Almost Intrepid | My first real solo trip to Thailand 1

Everyone, at some point in their life, visits Thailand. It’s another thing that Thailand hadn’t been my choice, but having said the word sort of sealed my destiny. There was no turning around.

It was Adventure New Delhi all over again, right down to the lack of plan, the need for a ticket and not enough time to find one. I guess, what they say about people’s genetic makeup is true—if you were born impulsive and unprepared, you would naturally exhibit all evidence of that throughout your life.

My knowledge of airline processes was not reliable, but there was an optimist inside me that never gave up hope. If Indian Railways could issue a ticket in the nth hour, airlines could too. I mean, why not! People often did impulsive things, so there was no reason why I should not belong in the category that got lucky.

It was all about faith, I guess, or confidence, for eventually everything falls in place.

But for every optimistic view of mine, there was a negative force that worked hard to shake my beliefs.

Where the heck was Thailand on the world map?
What do you propose to do, assuming you get there?
Do you have the money?
Didn’t someone say it was impossible to find normal food, unless you called creepy crawlies “normal”?
And what was that about sex tourism?
You have heard of tourists being raped, murdered and mugged, haven’t you?
Do you have any idea what you are getting into?

The questions stumped me for a moment, but I have the qualities of a rubber ball.

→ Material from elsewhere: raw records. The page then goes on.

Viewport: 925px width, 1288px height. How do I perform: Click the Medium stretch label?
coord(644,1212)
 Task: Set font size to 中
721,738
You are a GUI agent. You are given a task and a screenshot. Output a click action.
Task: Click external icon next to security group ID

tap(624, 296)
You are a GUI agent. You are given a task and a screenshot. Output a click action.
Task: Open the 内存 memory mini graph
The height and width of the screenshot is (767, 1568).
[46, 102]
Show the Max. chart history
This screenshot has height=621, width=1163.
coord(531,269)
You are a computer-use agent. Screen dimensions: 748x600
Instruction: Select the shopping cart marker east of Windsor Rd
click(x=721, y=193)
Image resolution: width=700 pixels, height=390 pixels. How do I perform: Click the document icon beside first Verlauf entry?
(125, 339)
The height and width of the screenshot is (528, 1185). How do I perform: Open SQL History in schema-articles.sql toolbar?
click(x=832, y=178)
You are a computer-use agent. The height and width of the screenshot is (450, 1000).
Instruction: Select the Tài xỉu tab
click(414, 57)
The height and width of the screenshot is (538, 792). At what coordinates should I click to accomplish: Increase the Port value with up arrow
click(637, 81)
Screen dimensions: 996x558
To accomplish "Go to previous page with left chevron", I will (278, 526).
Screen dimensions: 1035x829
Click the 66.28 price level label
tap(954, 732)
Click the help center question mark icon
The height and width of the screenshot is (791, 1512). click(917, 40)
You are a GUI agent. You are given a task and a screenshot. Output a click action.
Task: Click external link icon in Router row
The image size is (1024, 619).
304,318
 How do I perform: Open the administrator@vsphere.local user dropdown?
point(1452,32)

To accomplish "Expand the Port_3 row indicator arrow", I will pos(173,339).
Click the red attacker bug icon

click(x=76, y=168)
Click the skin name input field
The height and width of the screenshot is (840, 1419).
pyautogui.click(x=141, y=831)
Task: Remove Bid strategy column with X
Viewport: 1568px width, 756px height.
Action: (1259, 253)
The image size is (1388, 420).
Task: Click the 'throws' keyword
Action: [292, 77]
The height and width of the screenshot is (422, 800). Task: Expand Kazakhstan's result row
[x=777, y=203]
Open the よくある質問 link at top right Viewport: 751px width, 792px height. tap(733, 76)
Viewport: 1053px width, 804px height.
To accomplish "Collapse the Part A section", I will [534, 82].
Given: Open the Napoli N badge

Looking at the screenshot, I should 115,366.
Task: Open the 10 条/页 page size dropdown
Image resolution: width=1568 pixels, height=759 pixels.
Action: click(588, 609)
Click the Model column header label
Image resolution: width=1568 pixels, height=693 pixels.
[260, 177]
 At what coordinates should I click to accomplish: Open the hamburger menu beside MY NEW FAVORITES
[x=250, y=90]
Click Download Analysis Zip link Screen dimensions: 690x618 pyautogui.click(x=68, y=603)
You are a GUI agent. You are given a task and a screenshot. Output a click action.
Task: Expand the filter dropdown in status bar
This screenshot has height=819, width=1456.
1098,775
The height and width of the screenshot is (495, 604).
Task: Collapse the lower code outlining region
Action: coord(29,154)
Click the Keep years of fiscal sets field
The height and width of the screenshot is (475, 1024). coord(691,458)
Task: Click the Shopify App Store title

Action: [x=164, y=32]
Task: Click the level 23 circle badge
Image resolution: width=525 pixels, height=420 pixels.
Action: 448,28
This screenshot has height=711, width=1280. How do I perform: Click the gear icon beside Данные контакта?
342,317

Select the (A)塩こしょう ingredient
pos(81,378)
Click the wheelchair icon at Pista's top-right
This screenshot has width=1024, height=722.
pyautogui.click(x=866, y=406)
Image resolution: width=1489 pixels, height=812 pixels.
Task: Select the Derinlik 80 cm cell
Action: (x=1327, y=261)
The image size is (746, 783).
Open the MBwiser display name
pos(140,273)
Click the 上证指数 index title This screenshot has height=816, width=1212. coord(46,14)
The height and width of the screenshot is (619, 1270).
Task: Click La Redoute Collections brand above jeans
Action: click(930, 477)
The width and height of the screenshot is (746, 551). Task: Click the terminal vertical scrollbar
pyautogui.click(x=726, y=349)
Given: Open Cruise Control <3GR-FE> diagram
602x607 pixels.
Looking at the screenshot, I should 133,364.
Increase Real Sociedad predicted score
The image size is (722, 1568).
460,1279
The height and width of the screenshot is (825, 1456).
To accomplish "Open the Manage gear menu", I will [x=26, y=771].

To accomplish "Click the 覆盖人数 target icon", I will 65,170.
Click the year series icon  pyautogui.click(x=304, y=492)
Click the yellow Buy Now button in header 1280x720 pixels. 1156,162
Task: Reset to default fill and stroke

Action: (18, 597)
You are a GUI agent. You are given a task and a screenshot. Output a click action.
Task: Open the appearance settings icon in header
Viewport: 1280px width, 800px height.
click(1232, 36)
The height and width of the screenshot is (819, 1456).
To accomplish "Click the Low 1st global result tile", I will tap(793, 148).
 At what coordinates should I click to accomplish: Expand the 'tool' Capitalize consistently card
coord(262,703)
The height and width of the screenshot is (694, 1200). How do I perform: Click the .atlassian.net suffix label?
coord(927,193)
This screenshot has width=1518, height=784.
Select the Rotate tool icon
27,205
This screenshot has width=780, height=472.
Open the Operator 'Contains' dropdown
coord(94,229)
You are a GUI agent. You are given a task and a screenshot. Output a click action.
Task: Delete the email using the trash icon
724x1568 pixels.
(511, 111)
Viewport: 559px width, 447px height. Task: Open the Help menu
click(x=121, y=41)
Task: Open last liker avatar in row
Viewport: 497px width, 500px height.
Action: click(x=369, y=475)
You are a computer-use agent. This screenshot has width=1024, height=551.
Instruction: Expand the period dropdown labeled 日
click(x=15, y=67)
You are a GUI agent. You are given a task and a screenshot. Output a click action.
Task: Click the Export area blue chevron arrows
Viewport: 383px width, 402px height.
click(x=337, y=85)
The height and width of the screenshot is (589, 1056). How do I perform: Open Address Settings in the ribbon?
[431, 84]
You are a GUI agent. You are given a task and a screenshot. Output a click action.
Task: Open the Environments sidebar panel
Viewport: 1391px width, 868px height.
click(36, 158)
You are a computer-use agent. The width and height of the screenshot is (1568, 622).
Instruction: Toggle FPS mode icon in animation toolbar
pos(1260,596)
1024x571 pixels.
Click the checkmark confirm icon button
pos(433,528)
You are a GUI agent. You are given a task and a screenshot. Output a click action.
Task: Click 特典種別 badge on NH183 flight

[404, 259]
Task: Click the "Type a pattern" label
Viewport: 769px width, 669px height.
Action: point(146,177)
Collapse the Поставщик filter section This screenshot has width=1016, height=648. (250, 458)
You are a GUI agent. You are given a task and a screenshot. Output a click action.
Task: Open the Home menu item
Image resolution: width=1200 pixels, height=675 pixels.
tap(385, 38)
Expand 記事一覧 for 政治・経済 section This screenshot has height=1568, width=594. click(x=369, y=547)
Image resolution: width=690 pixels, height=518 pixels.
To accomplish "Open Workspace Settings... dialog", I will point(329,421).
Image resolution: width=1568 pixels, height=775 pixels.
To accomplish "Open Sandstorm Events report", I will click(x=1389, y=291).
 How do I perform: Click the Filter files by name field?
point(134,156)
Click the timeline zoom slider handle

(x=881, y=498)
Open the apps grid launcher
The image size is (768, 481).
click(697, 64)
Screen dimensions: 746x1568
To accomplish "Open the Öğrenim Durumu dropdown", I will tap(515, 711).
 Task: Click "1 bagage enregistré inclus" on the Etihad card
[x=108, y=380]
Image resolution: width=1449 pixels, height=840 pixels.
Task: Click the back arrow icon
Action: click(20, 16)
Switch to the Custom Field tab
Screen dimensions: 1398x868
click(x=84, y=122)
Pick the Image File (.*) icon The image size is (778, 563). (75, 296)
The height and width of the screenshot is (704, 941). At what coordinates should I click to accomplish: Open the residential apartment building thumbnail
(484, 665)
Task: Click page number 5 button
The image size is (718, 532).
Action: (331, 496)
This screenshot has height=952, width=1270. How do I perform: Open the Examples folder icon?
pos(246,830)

I may not have had answers, but I am loyal to my goals.

To Thailand, I would go. I could live with eating crawlies, not-so with being raped, and couldn’t care less about being mugged. Two out of three was a good score.

Meghna, a travel-agent friend, was the answer to my ticket. After considerable eye-rolling and friendly chiding, she tapped into the magical fountain and found a ticket.

“Airlines,” she said with a straight face, “are always prepared to squeeze in last-minute travellers. You know why? The cost, of course. You will pay premium price, you know.”

Years of experience in procuring tickets for people like me had hardened Meghna. She never flinched, not once, even when I brought up the matter of my complete ignorance of the place. Her purpose was to find a ticket and a ticket she had found.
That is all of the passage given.